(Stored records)
+--
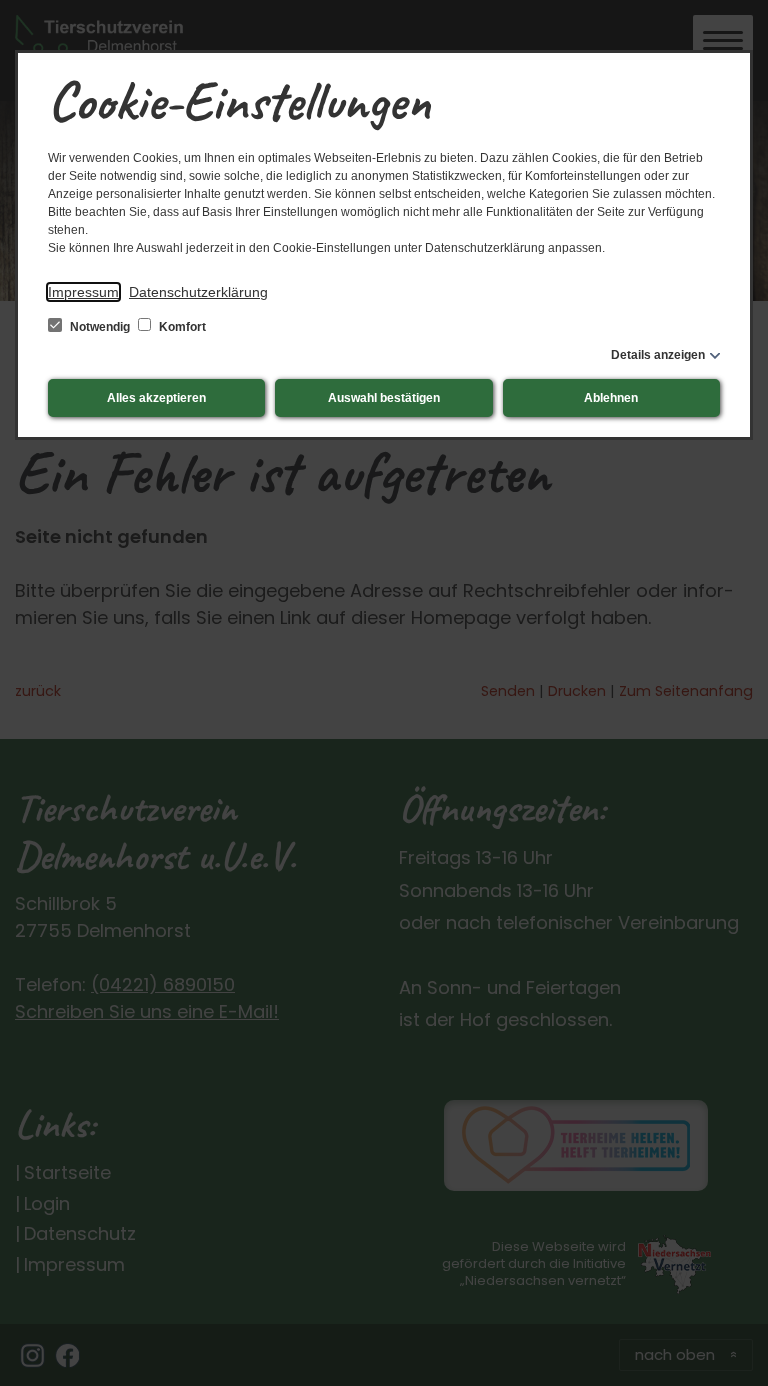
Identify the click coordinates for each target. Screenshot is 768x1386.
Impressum (83, 292)
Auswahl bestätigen (384, 398)
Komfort (181, 327)
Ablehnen (611, 398)
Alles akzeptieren (156, 398)
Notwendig (100, 327)
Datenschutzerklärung (198, 292)
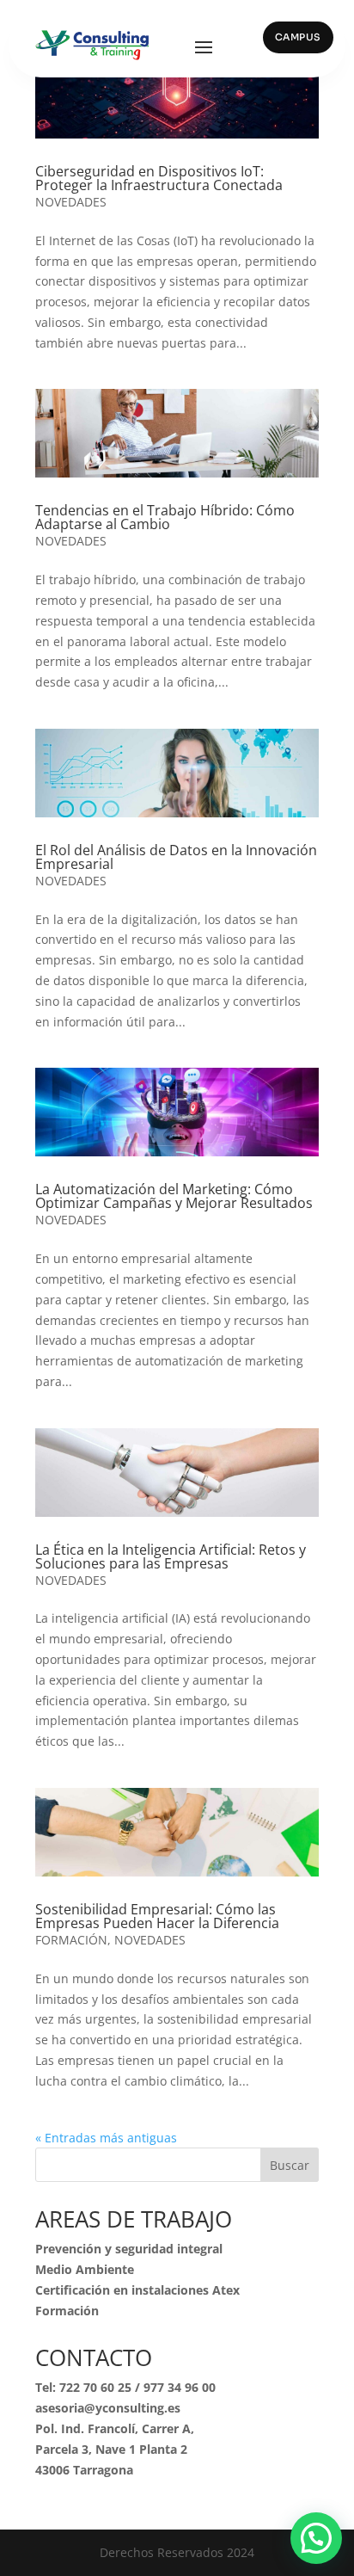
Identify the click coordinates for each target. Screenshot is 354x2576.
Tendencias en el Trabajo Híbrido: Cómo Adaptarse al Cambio (165, 517)
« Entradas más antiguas (106, 2137)
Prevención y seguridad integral (129, 2248)
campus (298, 37)
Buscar (289, 2165)
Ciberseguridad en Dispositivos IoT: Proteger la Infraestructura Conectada (159, 178)
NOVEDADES (71, 202)
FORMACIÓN (71, 1940)
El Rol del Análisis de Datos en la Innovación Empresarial (176, 857)
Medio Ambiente (84, 2269)
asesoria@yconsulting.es (107, 2408)
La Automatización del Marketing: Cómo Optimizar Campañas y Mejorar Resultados (174, 1196)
+--
Repeat the records in full, exactly as they appear, but with the pictures removed.

Identify the click coordinates for each target. Screenshot is 768x1386.
Impressum (83, 292)
Auswahl bestätigen (384, 398)
Komfort (181, 327)
Ablehnen (611, 398)
Alles akzeptieren (156, 398)
Notwendig (100, 327)
Datenschutzerklärung (198, 292)
Identify the click coordinates for each target. Screenshot is 354x2576.
Tendencias en el Trabajo Híbrido: Cómo Adaptarse al Cambio (165, 517)
« Entradas más antiguas (106, 2137)
Prevención y seguridad integral (129, 2248)
campus (298, 37)
Buscar (289, 2165)
Ciberseguridad en Dispositivos IoT: Proteger la Infraestructura Conectada (159, 178)
NOVEDADES (71, 202)
FORMACIÓN (71, 1940)
El Rol del Análisis de Datos en la Innovación Empresarial (176, 857)
Medio Ambiente (84, 2269)
asesoria@yconsulting.es (107, 2408)
La Automatización del Marketing: Cómo Optimizar Campañas y Mejorar Resultados (174, 1196)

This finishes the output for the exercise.